Ultimately, Frank’s reflections remind us that doctors don’t just treat conditions- they treat people. The act of listening becomes not only a diagnostic tool, because after all, it’s the patient who is living the experience, not the doctors. Listening, truly listening, is what allows doctors to act with compassion and clarity.
The book also reflects on the nature of dedication in medicine. One neurosurgeon draws a clear line between those who endure and those who don’t:
‘Most of them wanted to be surgeons but just couldn’t hack the work it takes to be one.’(Vertosick, 1996, p.149)
This contrast underscores that becoming a doctor takes more than knowledge, it demands persistence, emotional strength and an unwavering sense of purpose.

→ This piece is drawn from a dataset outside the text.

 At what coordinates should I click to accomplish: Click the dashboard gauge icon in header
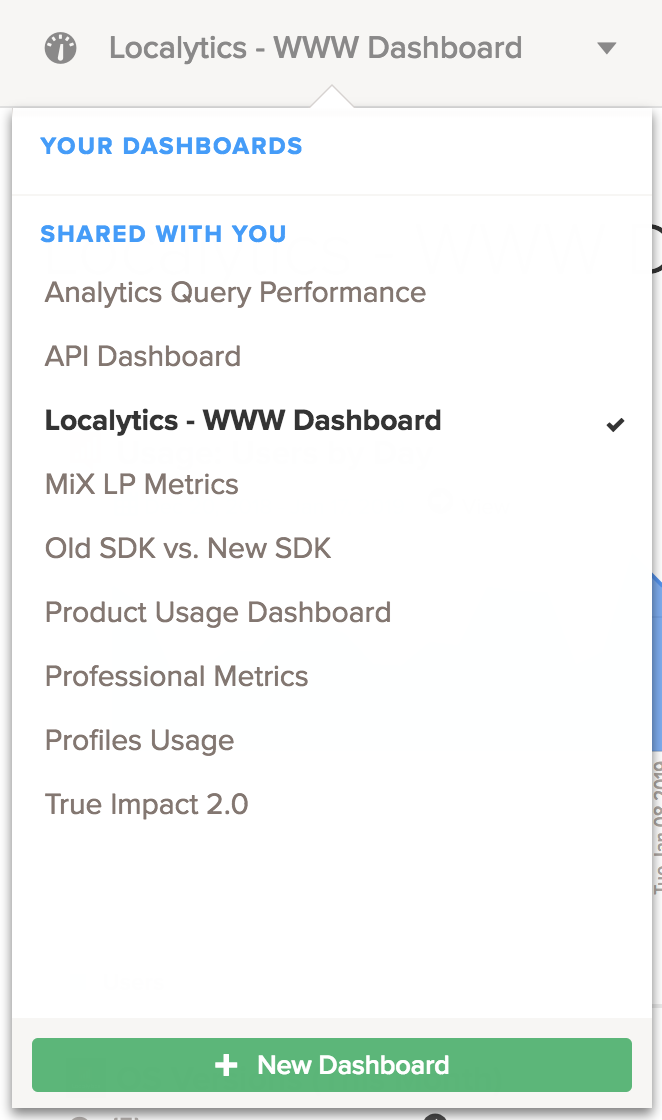[61, 48]

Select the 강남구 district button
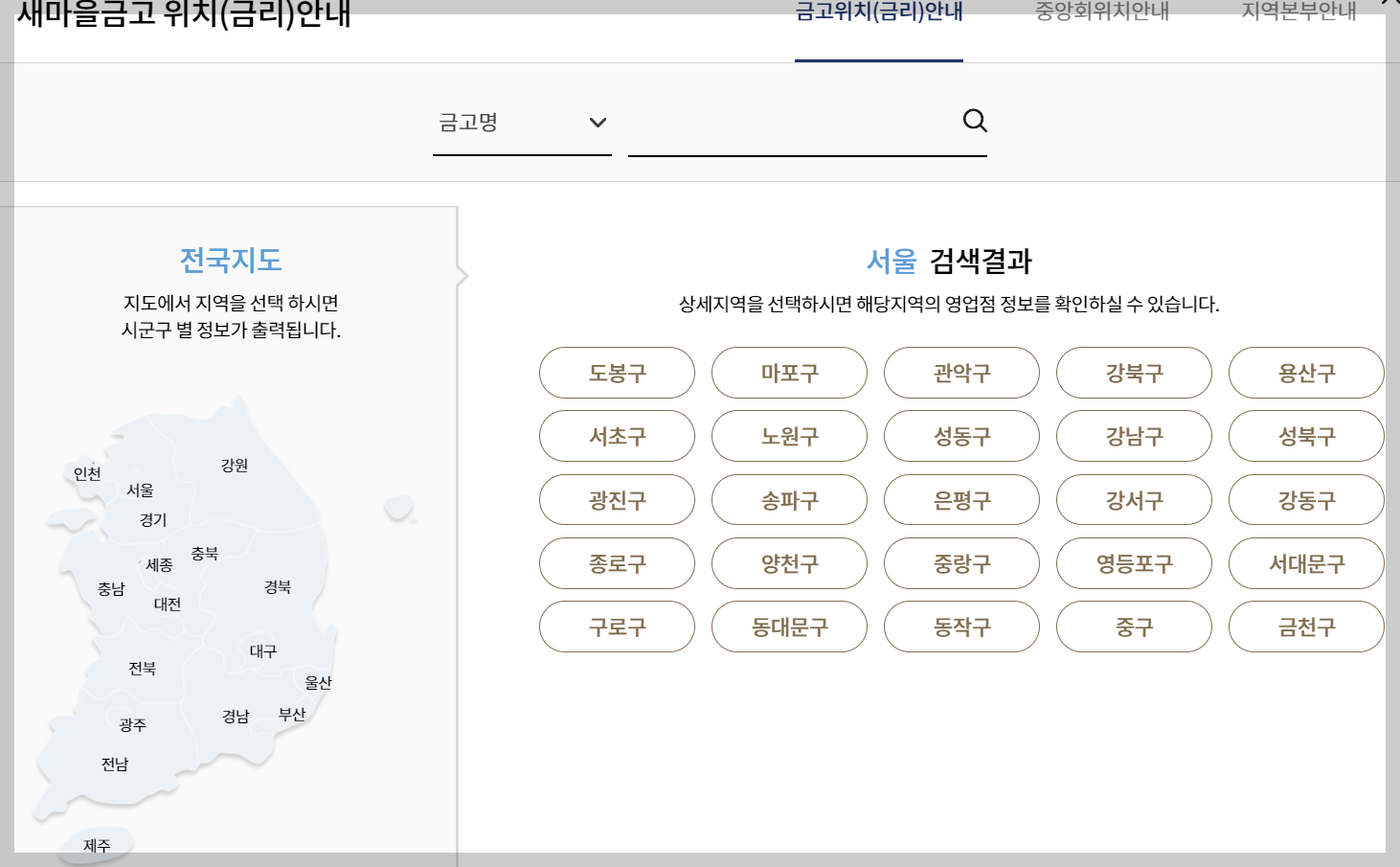pyautogui.click(x=1134, y=436)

Medical Terms I’ve learned:
Conversion reaction
A psychological condition in which a patient unconsciously converts emotional stress or trauma - such as a car accident - into physical symptoms, such as blindness, paralysis etc.
Ondine curse
A.K.A the central hypoventilation syndrome, it is a rare condition, often resulting from damage to the medulla ( part of the brain that controls involuntary breathing etc.) In healthy people, breathing is controlled both voluntarily (e.g. taking a deep breath when you want to) and involuntarily (your brainstem keeps you breathing even when you’re sleeping). However, In Odine’s Curse, the involuntary drive to breathe is removed. So unless you’re awake and actively thinking about breathing, your body won’t do it on its own.
Ref.
Vertosick, Frank. When the Air Hits Your Brain: Tales from Neurosurgery. W. W. Norton & Company, 17 Mar. 2008.